Is that the same one they were selling on hpautoworks.com?


----------



## cortrim1 (May 1, 2002)

thats not a bad price for the kit but it does not say who made it. Also it says nothing about the timing reduction which must be done in order not to blow the motor up from making too much low end torque.


----------



## chimmike (Oct 17, 2002)

thats a crappy kit. the guy is a member of thevboard....he blew his engine because he has no management and put the kit together himself.

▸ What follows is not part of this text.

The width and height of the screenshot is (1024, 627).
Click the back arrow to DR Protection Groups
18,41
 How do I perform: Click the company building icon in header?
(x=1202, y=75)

the manifold is a POS. He doesn't have the BOV recirculated, so the car DEFINITELY stalls and doesn't idle, and the turbo is way too large to be running 7-8psi.

Do more research.


----------



## tekmode (Feb 22, 2003)

chimmike said:


> thats a crappy kit. the guy is a member of thevboard....he blew his engine because he has no management and put the kit together himself.
> 
> the manifold is a POS. He doesn't have the BOV recirculated, so the car DEFINITELY stalls and doesn't idle, and the turbo is way too large to be running 7-8psi.
> 
> Do more research.


whos kit was this?


----------



## chimmike (Oct 17, 2002)

tekmode said:


> whos kit was this?


a friend of mine made a thread about this on B15 warning peeps about it.

he found the link to the thread on thevboard to who's car it was. Basically, it's a really half-assed attempt at a turbo kit, the guy had no idea what the engine can handle, I don't have a clue who made the manifold, and I doubt there's good clearance between the downpipe and the alternator with this kit too.

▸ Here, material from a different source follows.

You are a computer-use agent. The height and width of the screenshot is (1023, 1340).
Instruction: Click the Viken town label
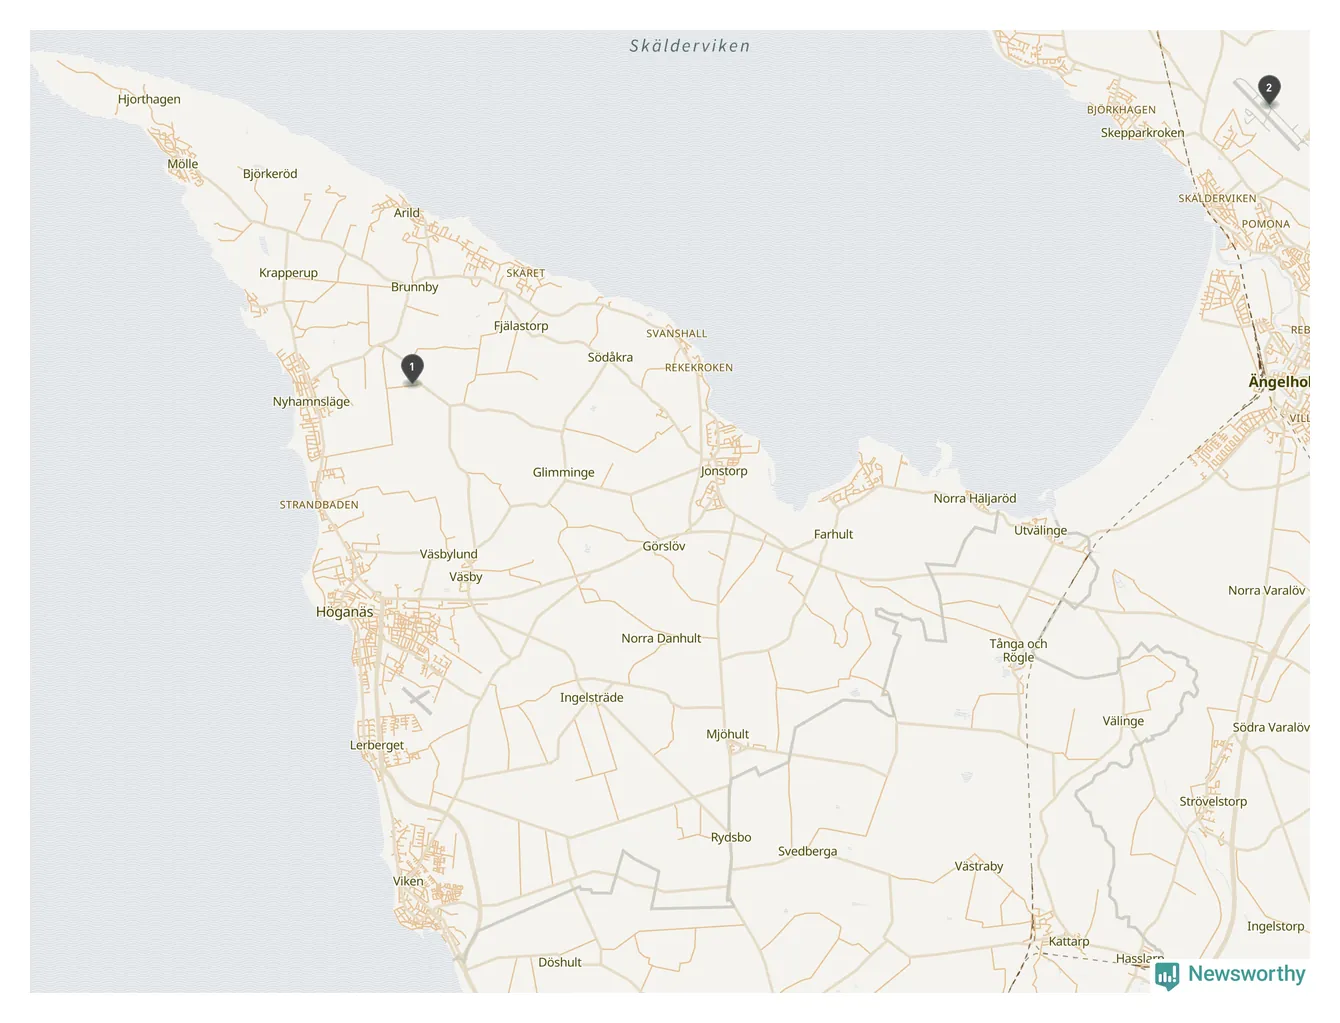[x=408, y=881]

It's all really, really shady. I wouldn't touch this kit with a ten foot pole.


----------



## tekmode (Feb 22, 2003)

chimmike said:


> a friend of mine made a thread about this on B15 warning peeps about it.
> 
> he found the link to the thread on thevboard to who's car it was. Basically, it's a really half-assed attempt at a turbo kit, the guy had no idea what the engine can handle, I don't have a clue who made the manifold, and I doubt there's good clearance between the downpipe and the alternator with this kit too.
> 
> ...


ouch, that sucks


----------



## chris_taketa (Jan 29, 2004)

I wasn't thinkning of buying it, I was just found it interesting cause I havn't seen many spec v's with a turbo, that sucks that, that dude fucked up his ride. Does anybod know where I can get a body kit for a 2004 spec v?


----------



## Blue2003SpecV (Dec 12, 2003)

chris_taketa said:


> I wasn't thinkning of buying it, I was just found it interesting cause I havn't seen many spec v's with a turbo, that sucks that, that dude fucked up his ride. Does anybod know where I can get a body kit for a 2004 spec v?

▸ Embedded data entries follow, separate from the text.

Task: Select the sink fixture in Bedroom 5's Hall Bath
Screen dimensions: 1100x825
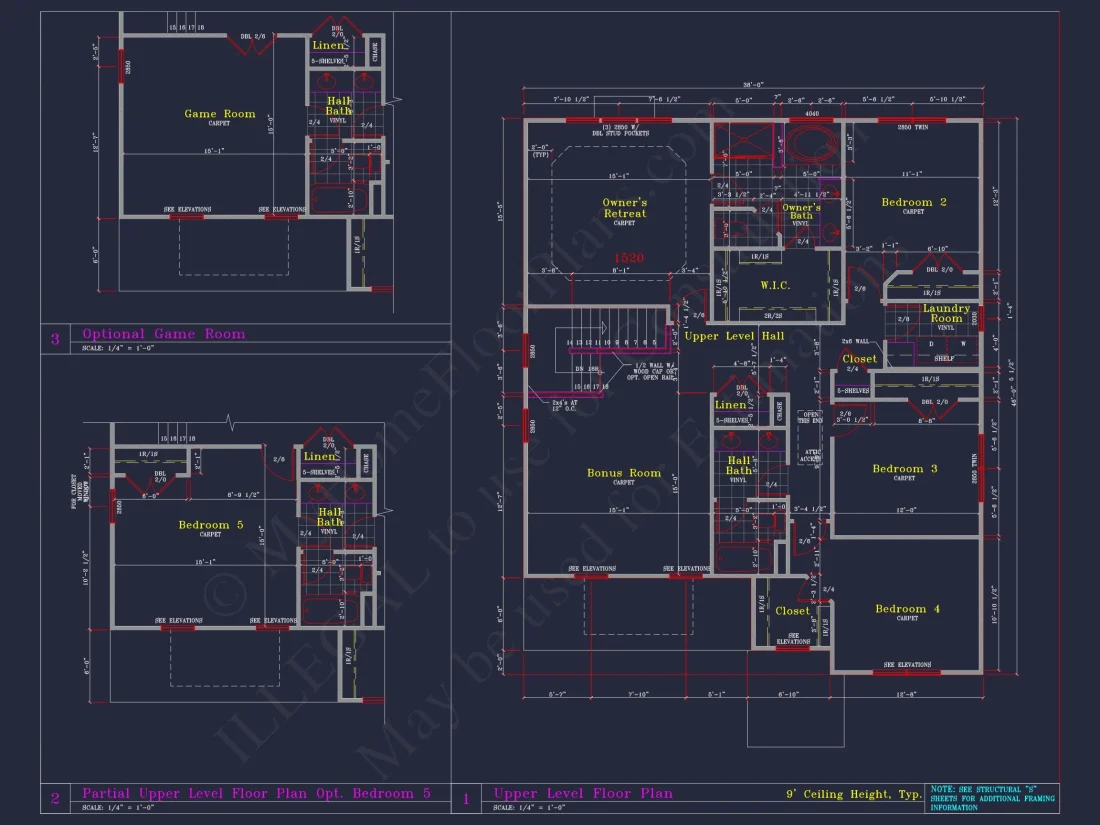Action: pyautogui.click(x=317, y=493)
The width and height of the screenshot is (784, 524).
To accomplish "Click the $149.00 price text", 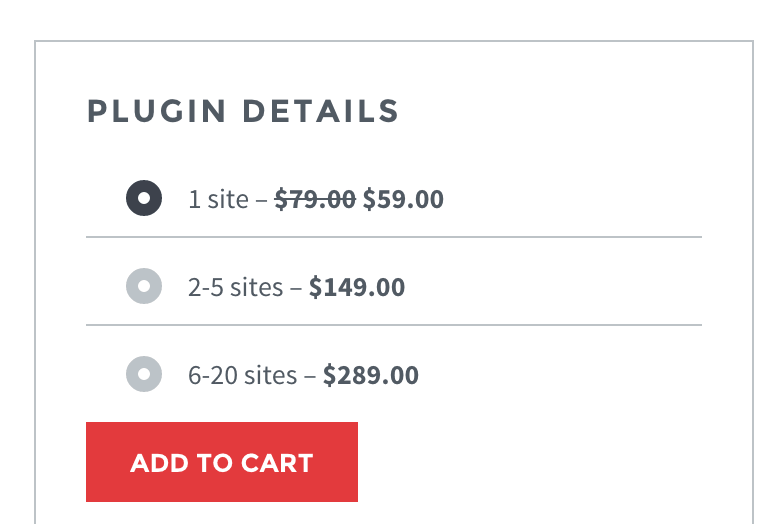I will (x=357, y=288).
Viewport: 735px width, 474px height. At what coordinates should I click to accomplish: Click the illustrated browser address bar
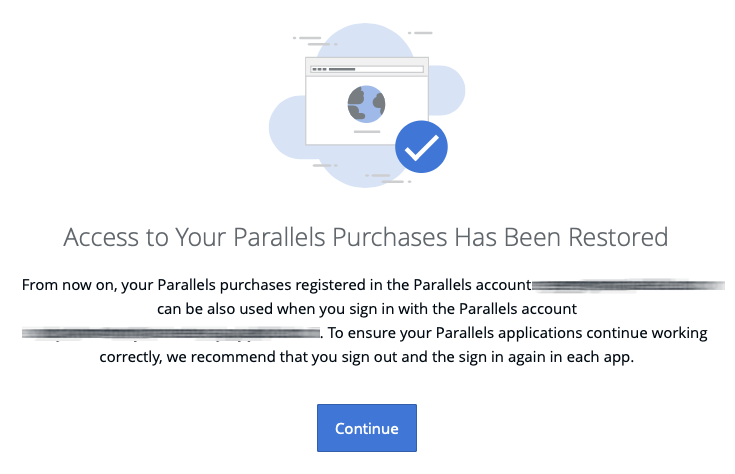pyautogui.click(x=367, y=69)
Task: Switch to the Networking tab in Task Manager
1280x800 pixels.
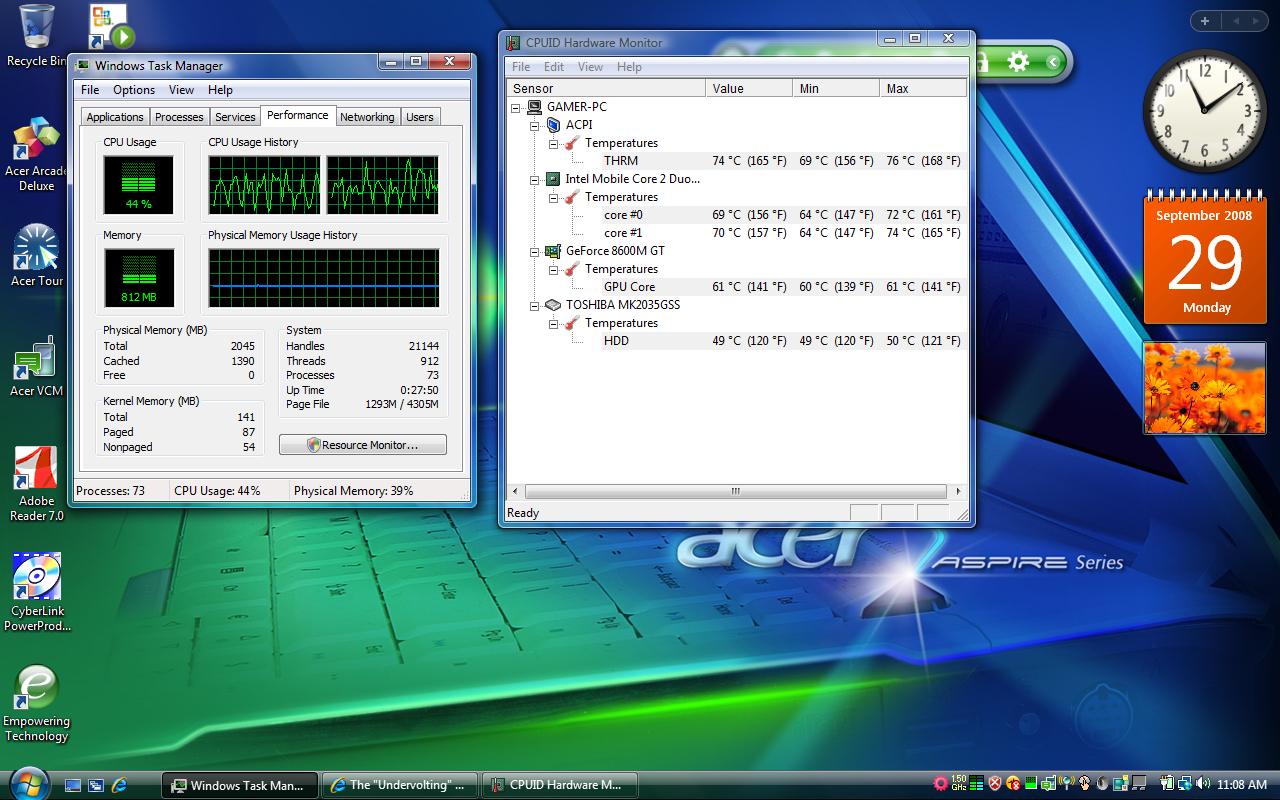Action: click(x=367, y=116)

Ya at yahoo.com or google.com

extremedimensions.com
visracing.com
streetconcepts.com
buddy2club.com (not sure if that is the site)

many many more.

use a search engine and you'll find many more


----------



## chimmike (Oct 17, 2002)

chris_taketa said:


> I wasn't thinkning of buying it, I was just found it interesting cause I havn't seen many spec v's with a turbo, that sucks that, that dude fucked up his ride. Does anybod know where I can get a body kit for a 2004 spec v?



please search. 

This thread=dead.


----------